The contenders are out in full force as the Kraft Nabisco Championship gets underway today at Mission Hills Country Club in Rancho Mirage -- a cart full of teenagers being billed as the future of the tour.
But this is a major championship, so while Michelle Wie, Morgan Pressel and Paula Creamer have generated much of the buzz early in the LPGA Tour season, it's time to turn the attention to a player who has actually won a major.
Nine of them, to be exact.
Annika Sorenstam, one of the most decorated women golfers of all time with 67 career victories, has somehow managed to slip under the marketing radar in the early season even though she already has a victory under her belt.
She is the defending champion this week after a runaway eight-shot victory a year ago, is 21 victories short of Kathy Whitworth's career LPGA victory record and ranks fifth on the all-time major championship victory list.
She's also not shy about setting lofty goals.
There is one goal she has carried into each of the last three seasons, one she reiterated Wednesday: win all four major championships.
That can't happen, of course, without a Kraft Nabisco victory, and Sorenstam said the first thing she must do is conquer her nerves.
"I'm sure I'll be nervous," she said. "It's still the excitement of being part of something big. I've set some lofty goals.... I think it's just natural to be nervous."
She will take on a golf course where she has won three times in five years. The rough is up to major-championship standards and the traditionally fast greens are running a little faster than normal.
She also will take on 99 competitors, each of whom would like nothing more than to knock off the reigning queen of the LPGA.
Creamer, 19, and Lorena Ochoa, 24, have to be considered the most likely of the young guns to dethrone Sorenstam this week.
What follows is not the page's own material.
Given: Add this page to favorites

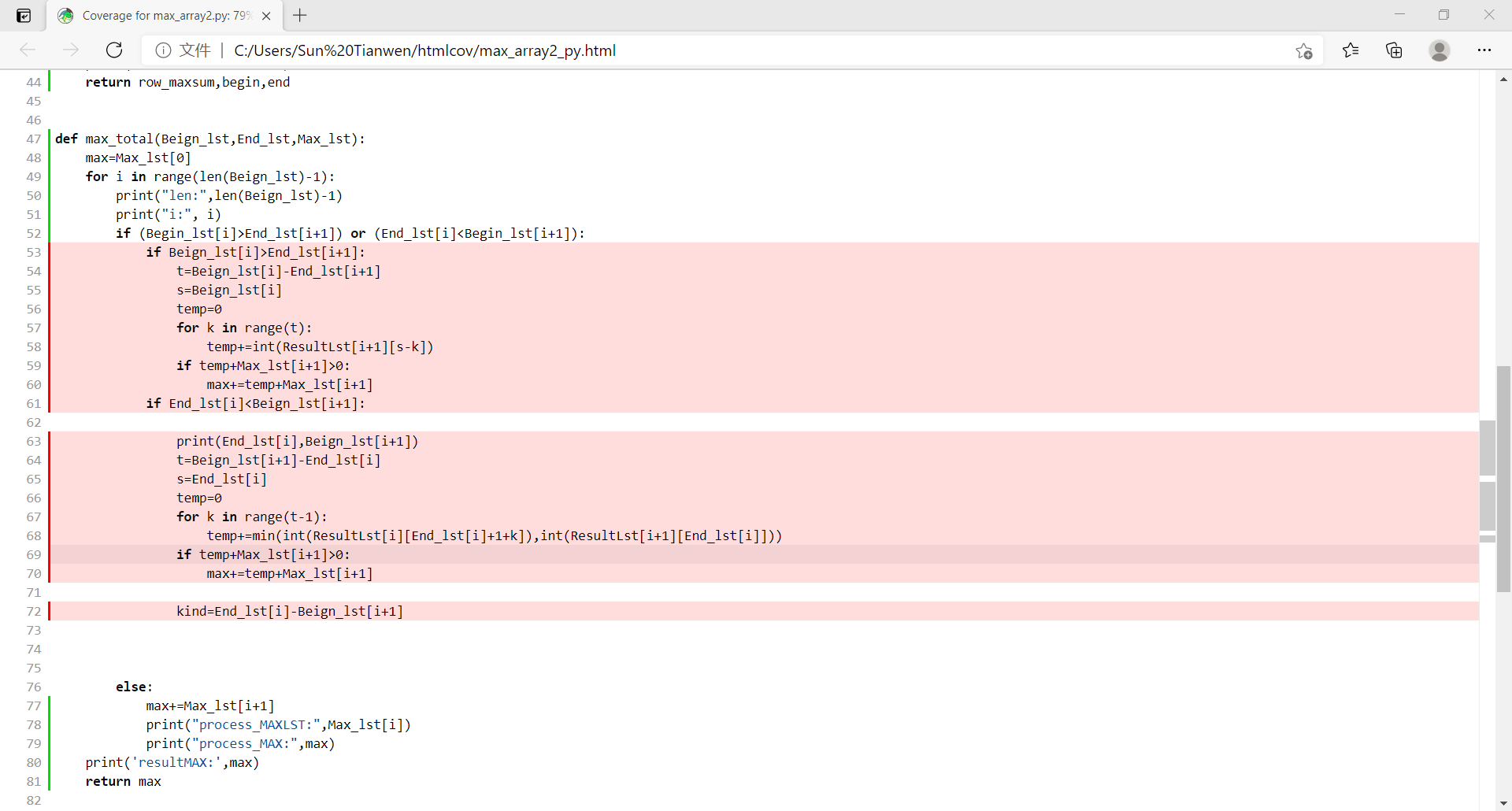Looking at the screenshot, I should 1304,51.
Creamer has two LPGA victories and Ochoa has three, but both are seeking their first majors.
Wie, 16, and Pressel, 17, are seeking their first professional victories, though they both contended in majors last year. Wie was second at the LPGA Championship and tied for third at the Women's British Open; Pressel was runner-up at the U.S. Women's Open -- the victim of Birdie Kim's unlikely holed-out sand shot.
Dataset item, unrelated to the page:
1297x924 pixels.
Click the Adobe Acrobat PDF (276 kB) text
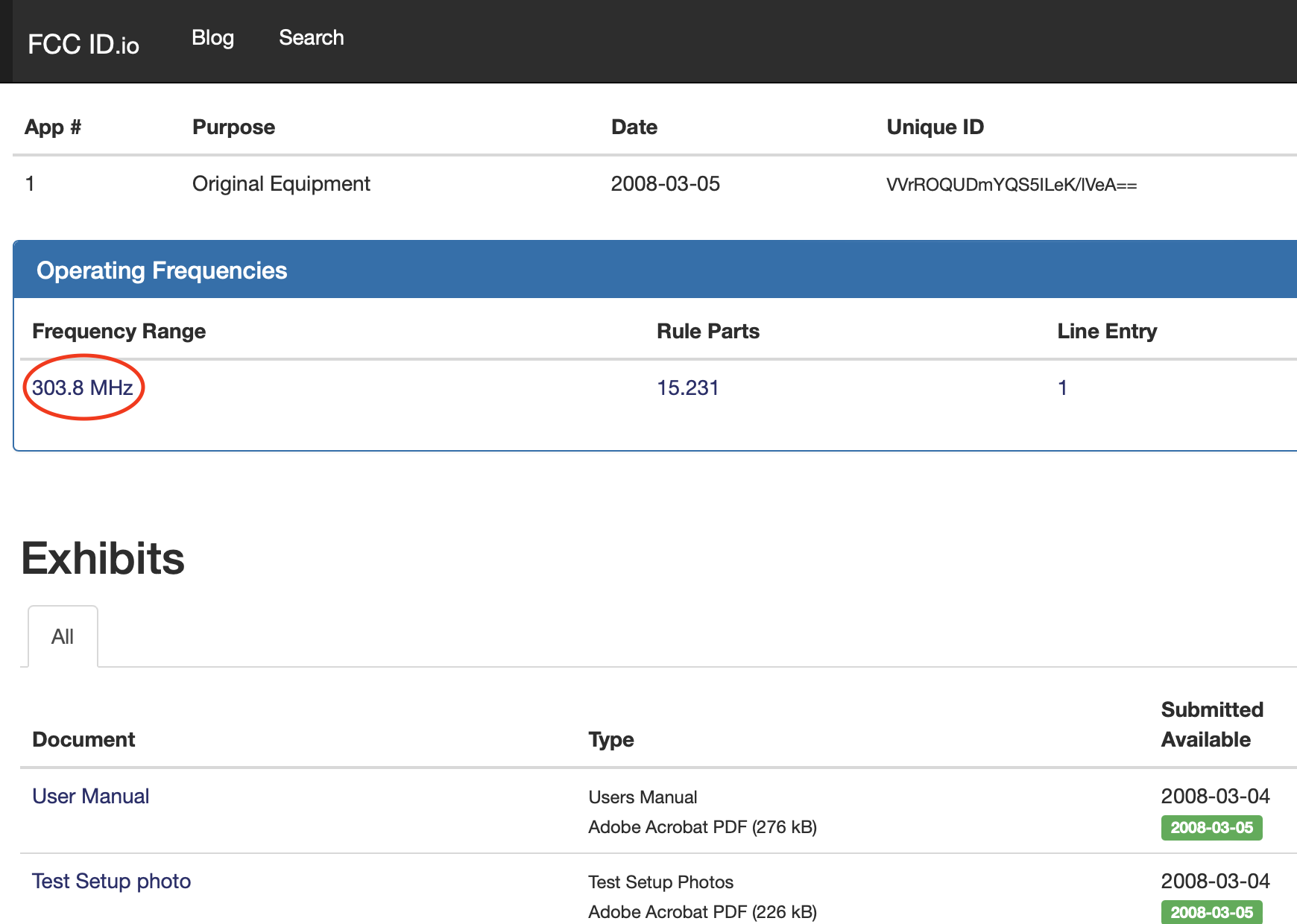(702, 827)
There is also Grace Park, who won in 2004 and tied for fifth last year despite a bothersome sore back. Veteran Juli Inkster is coming off a victory two weeks ago in Phoenix -- her 31st career victory -- and is a two-time Kraft Nabisco champion.
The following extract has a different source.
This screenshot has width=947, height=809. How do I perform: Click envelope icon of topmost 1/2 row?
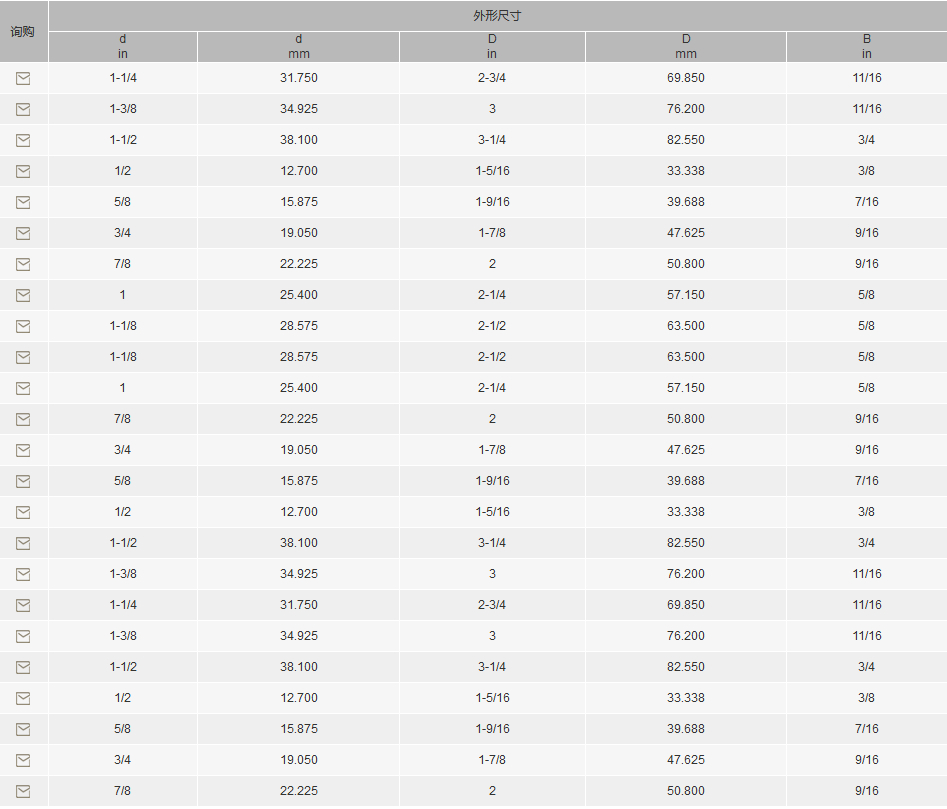coord(23,171)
Laura Diaz and Christie Kerr, who tied for third last year, have eight career victories between them and are scurrying to win their first majors before they are saddled with the dreaded best-player-not-to-win-a-major label.
And don't forget the contingent of 21 South Koreans. Joo Mi Kim and Meena Lee have won this year and Seon Hwa Lee ranks second on the 2006 money list after two runner-up finishes in four events.
But the clear favorite is Sorenstam, who last year joined Betsy King and Amy Alcott as the only three-time winners of the event.
When Sorenstam first revealed her grand slam goal in 2004, the dream was short-lived because she finished tied for 13th at the Kraft Nabisco. Last year, she won the first two majors of the season before a tie for 23rd at the U.S. Open.
This year, she said she hopes to get off to a good start and keep building momentum throughout the tournament.
"A lot of times I come into an event as ready as I can be and it might not flow," she said. "I might not find the rhythm and then I try even harder and it gets worse."
While lofty goals keep Sorenstam motivated, she acknowledged that she sometimes puts too much pressure on herself.
"I've gotten in my way a few times at big tournaments because I really want it so badly that I try too hard and build up a lot of tension," she said.
And the competition never lets up.
Creamer, for one, likes to talk about the gap between Sorenstam and the rest of the tour. While that gap may be closing, Sorenstam is doing everything she can to make sure that gap remains.
"I know she's working just as hard as I am, so I have to work harder to get where she's at," Creamer said.
One way to do that, she said, is to stare down Sorenstam in the final group Sunday.
"That's what I want," Creamer said. "If I'm coming Sunday and it's Annika and me, that's great. I'm excited. I'm not nervous or anything, that's what I would prefer."
Sorenstam, who has dominated women's golf for five years without a serious rival, welcomes the new challengers.
"I'm very competitive," she said. "I'd do anything to beat them all."